(Beginning of Data extracts)
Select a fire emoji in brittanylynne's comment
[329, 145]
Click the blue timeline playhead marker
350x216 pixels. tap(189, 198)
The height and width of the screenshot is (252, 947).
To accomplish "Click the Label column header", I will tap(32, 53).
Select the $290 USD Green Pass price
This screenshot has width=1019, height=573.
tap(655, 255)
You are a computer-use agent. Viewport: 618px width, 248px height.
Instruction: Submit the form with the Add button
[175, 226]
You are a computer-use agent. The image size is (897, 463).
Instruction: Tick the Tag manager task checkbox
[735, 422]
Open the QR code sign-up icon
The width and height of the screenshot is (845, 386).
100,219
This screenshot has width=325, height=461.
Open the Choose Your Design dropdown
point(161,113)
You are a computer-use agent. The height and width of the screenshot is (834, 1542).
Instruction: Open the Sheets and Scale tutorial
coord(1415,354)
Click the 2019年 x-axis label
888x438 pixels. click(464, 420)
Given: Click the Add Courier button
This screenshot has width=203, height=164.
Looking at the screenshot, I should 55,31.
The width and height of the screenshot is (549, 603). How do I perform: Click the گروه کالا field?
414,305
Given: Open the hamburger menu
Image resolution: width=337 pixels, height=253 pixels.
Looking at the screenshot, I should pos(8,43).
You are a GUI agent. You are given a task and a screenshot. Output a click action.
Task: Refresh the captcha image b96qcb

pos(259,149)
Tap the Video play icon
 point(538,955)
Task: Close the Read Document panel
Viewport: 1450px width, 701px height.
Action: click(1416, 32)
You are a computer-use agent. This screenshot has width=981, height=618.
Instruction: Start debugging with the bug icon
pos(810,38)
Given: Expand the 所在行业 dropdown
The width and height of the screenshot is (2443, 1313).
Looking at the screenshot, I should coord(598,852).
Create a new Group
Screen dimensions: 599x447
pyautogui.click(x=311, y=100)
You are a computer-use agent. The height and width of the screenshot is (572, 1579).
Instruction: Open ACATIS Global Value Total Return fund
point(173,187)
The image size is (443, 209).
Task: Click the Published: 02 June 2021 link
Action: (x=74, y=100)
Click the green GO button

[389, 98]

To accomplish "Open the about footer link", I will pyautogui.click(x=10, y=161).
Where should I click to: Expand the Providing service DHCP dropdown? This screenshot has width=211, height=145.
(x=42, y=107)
(End of Data extracts)
**Exercise prompt**
Please copy, exactly and with nothing else, the lines above beginning at the line that has "Click the blue timeline playhead marker" and ending with the line that has "Task: Close the Read Document panel".

**Result of this exercise**
Click the blue timeline playhead marker
350x216 pixels. tap(189, 198)
The height and width of the screenshot is (252, 947).
To accomplish "Click the Label column header", I will tap(32, 53).
Select the $290 USD Green Pass price
This screenshot has width=1019, height=573.
tap(655, 255)
You are a computer-use agent. Viewport: 618px width, 248px height.
Instruction: Submit the form with the Add button
[175, 226]
You are a computer-use agent. The image size is (897, 463).
Instruction: Tick the Tag manager task checkbox
[735, 422]
Open the QR code sign-up icon
The width and height of the screenshot is (845, 386).
100,219
This screenshot has width=325, height=461.
Open the Choose Your Design dropdown
point(161,113)
You are a computer-use agent. The height and width of the screenshot is (834, 1542).
Instruction: Open the Sheets and Scale tutorial
coord(1415,354)
Click the 2019年 x-axis label
888x438 pixels. click(464, 420)
Given: Click the Add Courier button
This screenshot has width=203, height=164.
Looking at the screenshot, I should 55,31.
The width and height of the screenshot is (549, 603). How do I perform: Click the گروه کالا field?
414,305
Given: Open the hamburger menu
Image resolution: width=337 pixels, height=253 pixels.
Looking at the screenshot, I should pos(8,43).
You are a GUI agent. You are given a task and a screenshot. Output a click action.
Task: Refresh the captcha image b96qcb

pos(259,149)
Tap the Video play icon
 point(538,955)
Task: Close the Read Document panel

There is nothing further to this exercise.